Mink vs Pure White in Real Spaces
2 real rooms side by side. Seeing Mink and Pure White in actual rooms makes the difference concrete; browse the spaces below to get a feel for how each color lives on a wall.
Living Room
A living room wall sees more varied light than almost any other surface in the house, which makes the choice between these two more nuanced than a chip suggests. Pure White reflects noticeably more light off the walls, making the space read more open than Mink.
Kitchen Cabinets
Cabinet color is always seen in context — against countertops, backsplash, and hardware — which amplifies undertone differences that might disappear on a plain wall. Pure White returns significantly more light to the room — in a smaller or darker space, that difference in perceived brightness is hard to miss.
Color Details
Mink vs Pure White Simulated Comparison
5 simulated room previews — drag the slider on each to see Mink on one side and Pure White on the other.
Digital color is approximate. These simulations are generated from the manufacturer's hex values and overlaid on grayscale room photos — your screen's calibration, brightness, and viewing angle all affect how they render. Before committing to either color, test physical samples in your own space under the light you actually live with.
More Mink comparisons
See how Mink stacks up against other well-photographed colors across different brands and tones.

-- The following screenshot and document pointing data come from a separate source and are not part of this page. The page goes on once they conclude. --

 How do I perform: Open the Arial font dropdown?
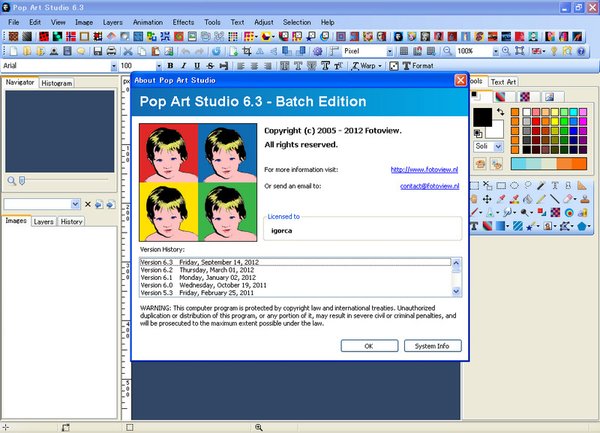(x=112, y=66)
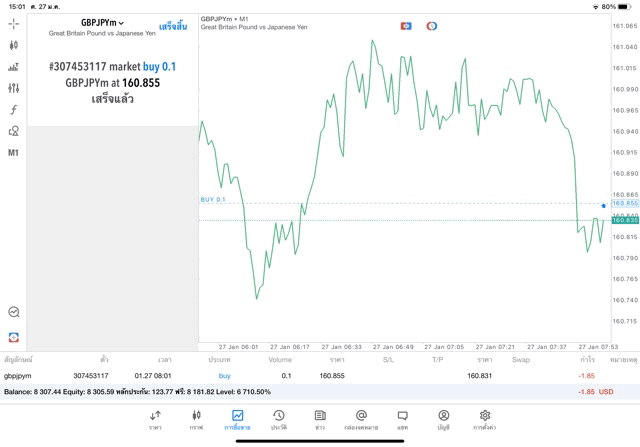The height and width of the screenshot is (447, 640).
Task: Toggle the circular red-blue icon on chart
Action: click(431, 26)
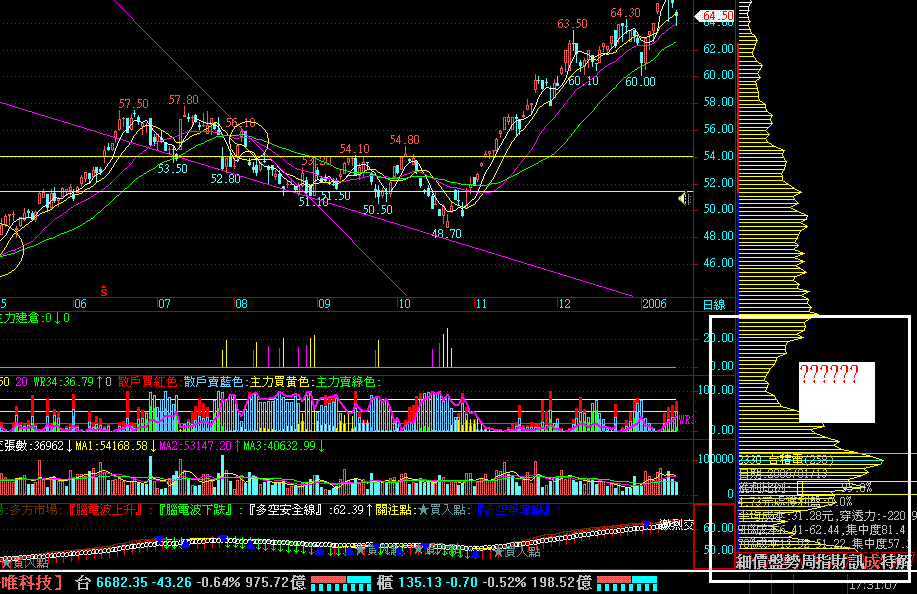The image size is (917, 594).
Task: Switch to the 解 tab at bottom right
Action: pos(902,562)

White Dove reflects far more light (LRV 83 vs 7), opening up a space where Mink encloses it.


At LRV 52 vs 7, Purbeck Stone is decisively the brighter choice.


At LRV 30 vs 7, Evergreen Fog is decisively the brighter choice.


At LRV 60 vs 7, Agreeable Gray is decisively the brighter choice.


Accessible Beige reflects far more light (LRV 58 vs 7), opening up a space where Mink encloses it.


Denim Drift reflects far more light (LRV 27 vs 7), opening up a space where Mink encloses it.


At LRV 43 vs 7, French Gray is decisively the brighter choice.


Tranquil Dawn reflects far more light (LRV 55 vs 7), opening up a space where Mink encloses it.


Hardwick White reflects far more light (LRV 44 vs 7), opening up a space where Mink encloses it.


Balboa Mist reflects far more light (LRV 66 vs 7), opening up a space where Mink encloses it.


Shoji White reflects far more light (LRV 74 vs 7), opening up a space where Mink encloses it.


Pewter Green reads slightly lighter (LRV 12 vs 7), a gap that shows most in low-lit rooms.


Skimming Stone reflects far more light (LRV 68 vs 7), opening up a space where Mink encloses it.


Vintage Vogue reads slightly lighter (LRV 12 vs 7), a gap that shows most in low-lit rooms.


Saybrook Sage reflects far more light (LRV 45 vs 7), opening up a space where Mink encloses it.


At LRV 31 vs 7, Pale Green is decisively the brighter choice.


Their light reflectance is nearly identical (LRV 7 vs 7), so neither reads brighter in a room.


At LRV 24 vs 7, Cement grey is decisively the brighter choice.


At LRV 57 vs 7, Guilford Green is decisively the brighter choice.


At LRV 72 vs 7, Just Walnut is decisively the brighter choice.